To think as a country that is a rule of law is more difficult than to think of a country that is a simple village, it’s more difficult than to think of a country that is a de facto state, it’s more difficult than to think of a country that does not have law and order. To think as a country in Cuba must be to think about the need and the right that we be a country with justice, peace and order.
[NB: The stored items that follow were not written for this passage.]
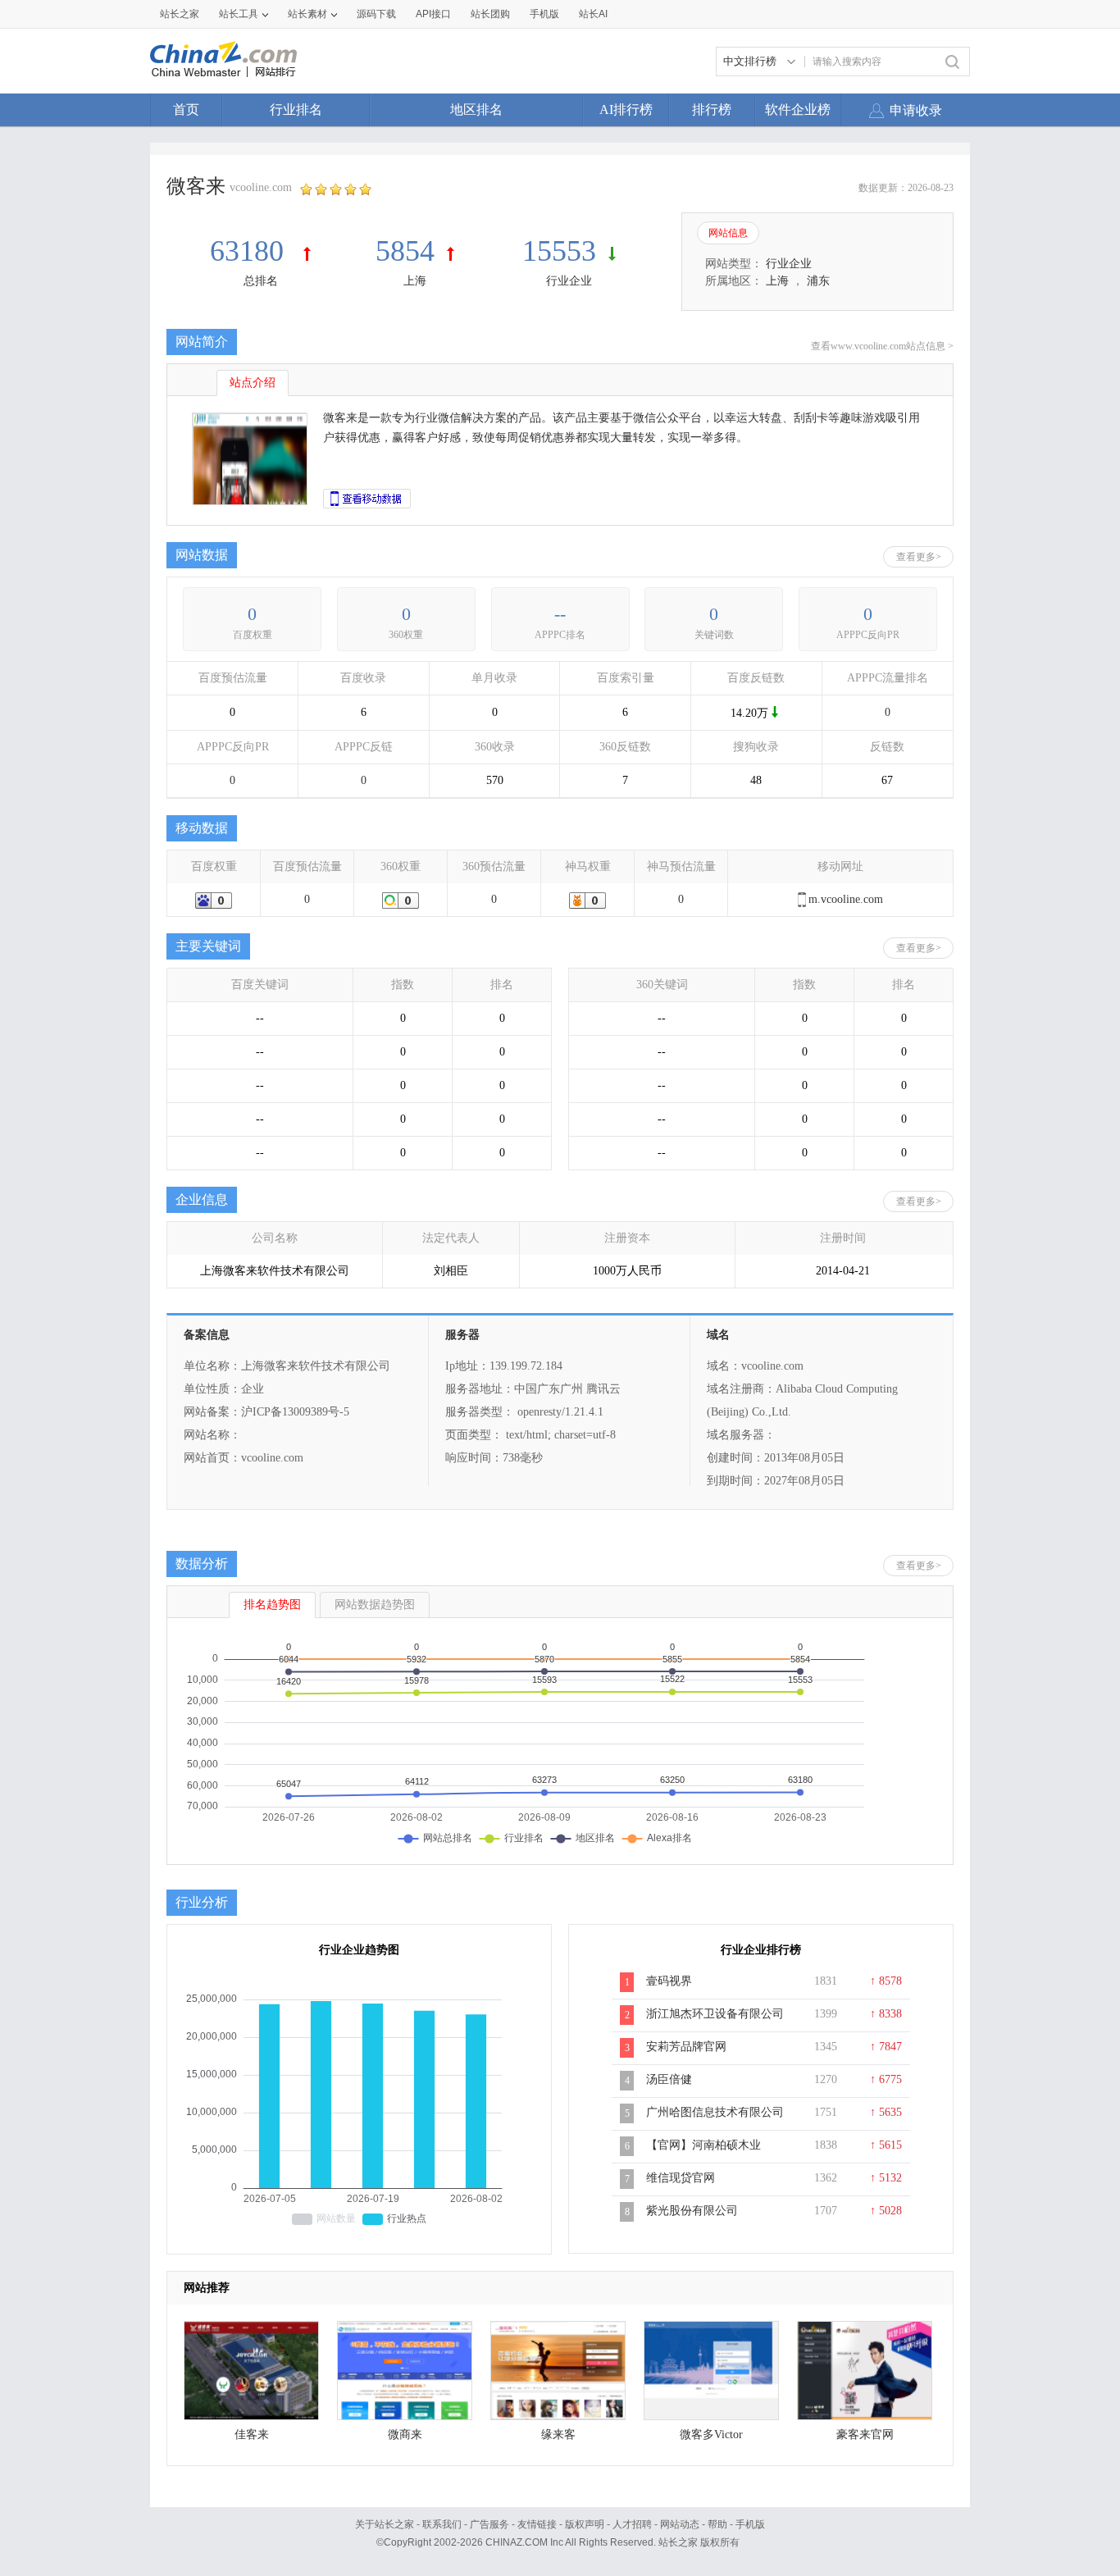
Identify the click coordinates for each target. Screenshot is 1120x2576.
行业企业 (569, 281)
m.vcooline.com (845, 899)
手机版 (750, 2524)
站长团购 (490, 14)
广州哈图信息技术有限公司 (715, 2112)
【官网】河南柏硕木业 (703, 2145)
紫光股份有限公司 (692, 2210)
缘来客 (558, 2434)
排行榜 (711, 109)
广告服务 (489, 2524)
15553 (559, 251)
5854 (405, 251)
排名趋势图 (272, 1604)
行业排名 (296, 109)
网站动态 (679, 2524)
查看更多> (918, 557)
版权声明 (584, 2524)
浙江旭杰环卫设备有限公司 (715, 2014)
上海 (414, 281)
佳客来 (251, 2434)
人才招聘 (632, 2524)
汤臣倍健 (669, 2079)
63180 (250, 251)
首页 (186, 109)
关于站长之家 (384, 2524)
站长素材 (307, 14)
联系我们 (442, 2524)
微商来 (405, 2434)
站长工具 (238, 14)
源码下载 (376, 14)
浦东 (818, 281)
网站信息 (728, 233)
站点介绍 (252, 382)
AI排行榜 (626, 109)
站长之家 (179, 14)
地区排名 (476, 109)
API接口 (433, 14)
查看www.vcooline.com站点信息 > (882, 346)
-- (560, 614)
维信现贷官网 (680, 2178)
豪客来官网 (865, 2434)
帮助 (717, 2524)
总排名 (261, 281)
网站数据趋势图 (375, 1604)
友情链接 (537, 2524)
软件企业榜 (798, 109)
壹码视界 (669, 1981)
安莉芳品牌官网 (686, 2046)
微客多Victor (711, 2434)
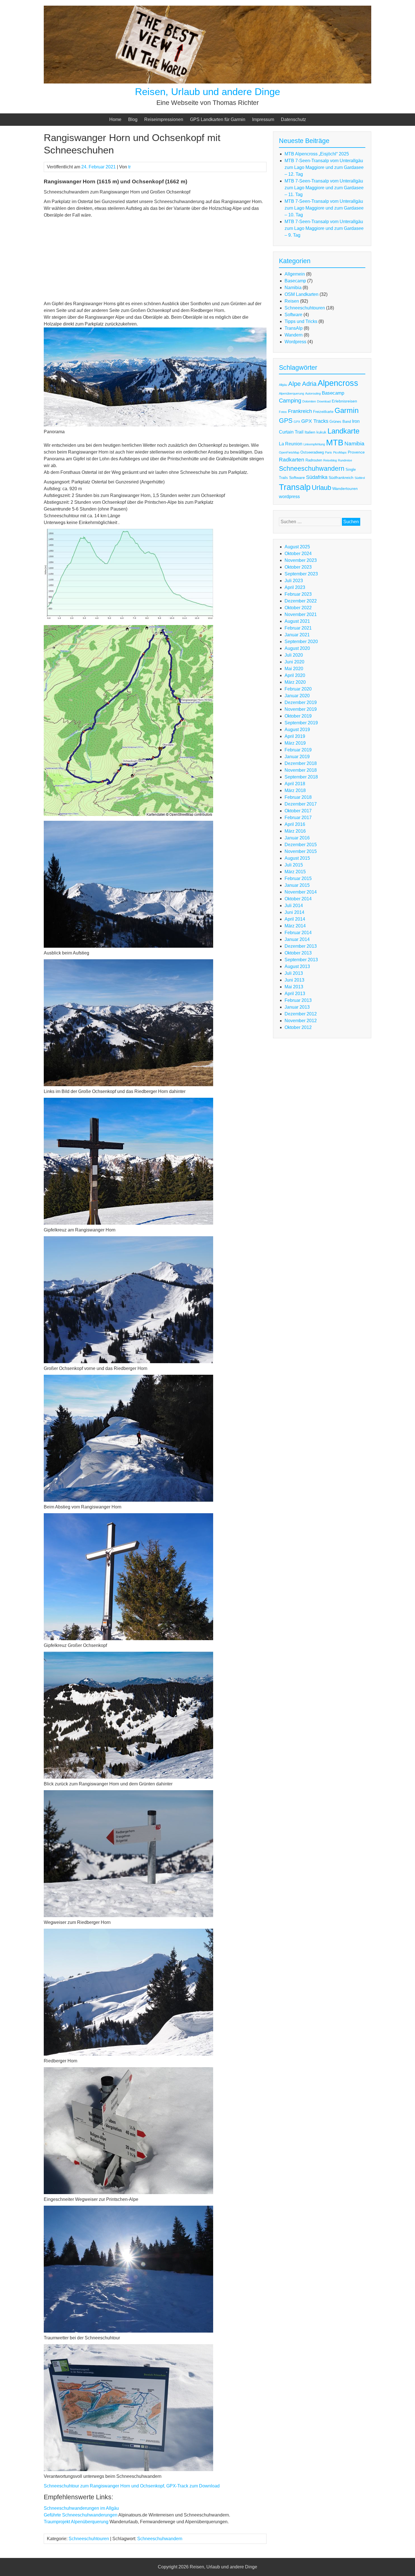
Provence (356, 452)
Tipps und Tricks (301, 321)
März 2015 (295, 871)
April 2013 (295, 993)
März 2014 (295, 925)
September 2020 (301, 641)
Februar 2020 (298, 689)
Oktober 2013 (298, 953)
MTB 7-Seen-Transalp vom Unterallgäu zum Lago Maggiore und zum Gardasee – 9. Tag (324, 228)
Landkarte (343, 431)
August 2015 (297, 858)
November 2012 (301, 1020)
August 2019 (297, 729)
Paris (328, 452)
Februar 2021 (298, 628)
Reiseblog (330, 460)
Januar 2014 (297, 939)
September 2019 (301, 722)
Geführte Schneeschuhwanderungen (80, 2515)
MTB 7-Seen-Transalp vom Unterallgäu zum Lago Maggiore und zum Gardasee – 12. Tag (324, 167)
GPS (285, 420)
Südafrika (316, 477)
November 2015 (301, 851)
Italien (310, 432)
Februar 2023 (298, 594)
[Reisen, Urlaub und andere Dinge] (207, 82)
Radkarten (291, 459)
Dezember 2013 (301, 946)
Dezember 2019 (301, 702)
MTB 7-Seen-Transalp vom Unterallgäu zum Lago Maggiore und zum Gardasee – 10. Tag (324, 208)
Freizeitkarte (323, 412)
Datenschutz (293, 119)
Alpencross (338, 383)
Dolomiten (309, 401)
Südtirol (360, 477)
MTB (334, 442)
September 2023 (301, 573)
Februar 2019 (298, 749)
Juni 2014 (294, 912)
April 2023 (295, 587)
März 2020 (295, 682)
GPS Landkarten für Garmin (217, 119)
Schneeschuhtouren (89, 2538)
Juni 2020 (294, 661)
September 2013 (301, 959)
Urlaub (321, 487)
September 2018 (301, 777)
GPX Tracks (314, 421)
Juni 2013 (294, 980)
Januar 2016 (297, 837)
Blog (132, 119)
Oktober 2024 (298, 553)
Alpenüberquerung (291, 393)
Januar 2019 (297, 756)
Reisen (292, 301)
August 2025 (297, 546)
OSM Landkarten (301, 294)
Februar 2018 (298, 797)
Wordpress (295, 341)
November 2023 (301, 560)
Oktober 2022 (298, 607)
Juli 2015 (294, 865)
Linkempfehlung (314, 444)
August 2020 (297, 648)
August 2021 (297, 621)
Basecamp (295, 280)
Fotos (283, 411)
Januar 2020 (297, 695)
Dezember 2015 (301, 844)
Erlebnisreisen (344, 401)
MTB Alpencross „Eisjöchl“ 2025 (317, 153)
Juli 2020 (294, 655)
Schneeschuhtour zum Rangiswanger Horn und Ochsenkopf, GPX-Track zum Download (132, 2485)
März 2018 (295, 790)
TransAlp (294, 328)
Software (293, 314)
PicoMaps (340, 452)
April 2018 (295, 783)
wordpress (289, 496)
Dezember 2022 (301, 601)
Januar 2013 (297, 1007)
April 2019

Think as a democratic country
Cuba is a Republic. From Carlos Manuel de Céspedes to the Pioneers who today meet in Cuba’s schoolyard every morning, we are a Republic. Now the Republic looks like a statue dressed in gold that guards the imposing halls of the National Capitol, but the swarm of women who every day comes from the Cuevita, in San Miguel del Padrón, to the residential neighborhoods of Havana to sell brooms, clothe hangers, mops, clothe pins is also the Republic.
I’m not interested in thinking of a Cuba that is not a democratic Republic. Democracy is the perfect antidote for all imperialist poisons, for the hatred of the blockade, for the culture of terror, for the disease of distrust in politics, for the mirages that reveal a beautiful and fair capitalism, but without democracy everything our enemies say becomes true, because living without democracy is not something that is part of our pact as human beings.
To think as a democratic Republic is to think of a way of life where the public sphere becomes familiar, where participating in politics is as natural as waking up in the morning, where the people are sovereign and not a son deserving of curatorship, where the people’s assembly is as fun as the carnival, where election is a party, where politics is always a collective act, although the decision is sometimes made by an individual.
To think as a country that respects and encourages the democratic Republic, with laws, debates, deliberations, free press, freedom of speech, religious freedom, secular state, popular controls of politics and politicians, revocable mandates without traumas and people present and attentive, is a firm step to think as a socialist country.